_What is asked:_ Find each line in the entries below that contains the string "point", and copy those lines out. Case counts.

_Records provided:_

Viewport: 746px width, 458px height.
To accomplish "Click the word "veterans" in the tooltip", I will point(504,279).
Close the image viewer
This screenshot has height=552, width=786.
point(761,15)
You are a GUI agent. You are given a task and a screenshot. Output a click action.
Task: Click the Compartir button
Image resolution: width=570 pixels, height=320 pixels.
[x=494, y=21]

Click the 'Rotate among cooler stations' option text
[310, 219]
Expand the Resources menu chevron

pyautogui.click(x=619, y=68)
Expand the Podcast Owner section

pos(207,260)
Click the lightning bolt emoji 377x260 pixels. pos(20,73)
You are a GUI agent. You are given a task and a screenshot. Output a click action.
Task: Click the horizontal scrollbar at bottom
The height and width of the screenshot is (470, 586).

_Correct response:_
To accomplish "Click the word "veterans" in the tooltip", I will point(504,279).
point(761,15)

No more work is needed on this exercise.